:: Entries shown ::

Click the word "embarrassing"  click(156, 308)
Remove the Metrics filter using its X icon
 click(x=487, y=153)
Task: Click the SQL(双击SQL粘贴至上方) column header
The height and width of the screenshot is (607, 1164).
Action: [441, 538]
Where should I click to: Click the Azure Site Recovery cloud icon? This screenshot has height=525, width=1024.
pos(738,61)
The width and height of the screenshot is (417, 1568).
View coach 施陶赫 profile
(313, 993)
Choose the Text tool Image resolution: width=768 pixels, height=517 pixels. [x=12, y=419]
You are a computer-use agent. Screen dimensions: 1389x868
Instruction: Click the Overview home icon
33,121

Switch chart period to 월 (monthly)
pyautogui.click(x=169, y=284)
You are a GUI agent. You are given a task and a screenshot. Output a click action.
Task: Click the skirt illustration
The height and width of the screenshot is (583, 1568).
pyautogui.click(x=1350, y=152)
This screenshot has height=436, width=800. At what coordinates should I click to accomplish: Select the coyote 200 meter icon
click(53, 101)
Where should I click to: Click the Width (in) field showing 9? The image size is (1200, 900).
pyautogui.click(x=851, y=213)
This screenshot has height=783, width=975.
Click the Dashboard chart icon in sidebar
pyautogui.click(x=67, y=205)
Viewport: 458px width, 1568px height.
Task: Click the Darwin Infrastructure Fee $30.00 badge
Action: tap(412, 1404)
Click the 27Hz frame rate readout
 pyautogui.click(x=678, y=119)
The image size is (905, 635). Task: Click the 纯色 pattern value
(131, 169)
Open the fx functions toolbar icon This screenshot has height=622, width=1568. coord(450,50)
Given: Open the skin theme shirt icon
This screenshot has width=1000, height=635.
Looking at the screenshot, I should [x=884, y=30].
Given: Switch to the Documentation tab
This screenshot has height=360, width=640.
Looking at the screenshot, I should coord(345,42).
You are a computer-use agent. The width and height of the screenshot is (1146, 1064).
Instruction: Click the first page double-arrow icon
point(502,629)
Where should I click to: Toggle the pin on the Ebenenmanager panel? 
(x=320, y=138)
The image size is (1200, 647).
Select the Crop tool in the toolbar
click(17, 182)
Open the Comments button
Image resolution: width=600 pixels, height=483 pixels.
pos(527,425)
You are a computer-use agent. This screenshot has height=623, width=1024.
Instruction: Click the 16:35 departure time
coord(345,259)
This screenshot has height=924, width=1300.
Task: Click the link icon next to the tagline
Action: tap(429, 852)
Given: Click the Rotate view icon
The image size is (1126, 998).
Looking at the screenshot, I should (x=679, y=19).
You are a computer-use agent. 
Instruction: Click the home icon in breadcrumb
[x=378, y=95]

:::

Problem statement. Every line from the one that contains "You are a computer-use agent. This" down to and including the last line of the records above must be set down exactly, with nothing else.

Finished task.
You are a computer-use agent. This screenshot has height=623, width=1024.
Instruction: Click the 16:35 departure time
coord(345,259)
This screenshot has height=924, width=1300.
Task: Click the link icon next to the tagline
Action: tap(429, 852)
Given: Click the Rotate view icon
The image size is (1126, 998).
Looking at the screenshot, I should (x=679, y=19).
You are a computer-use agent. 
Instruction: Click the home icon in breadcrumb
[x=378, y=95]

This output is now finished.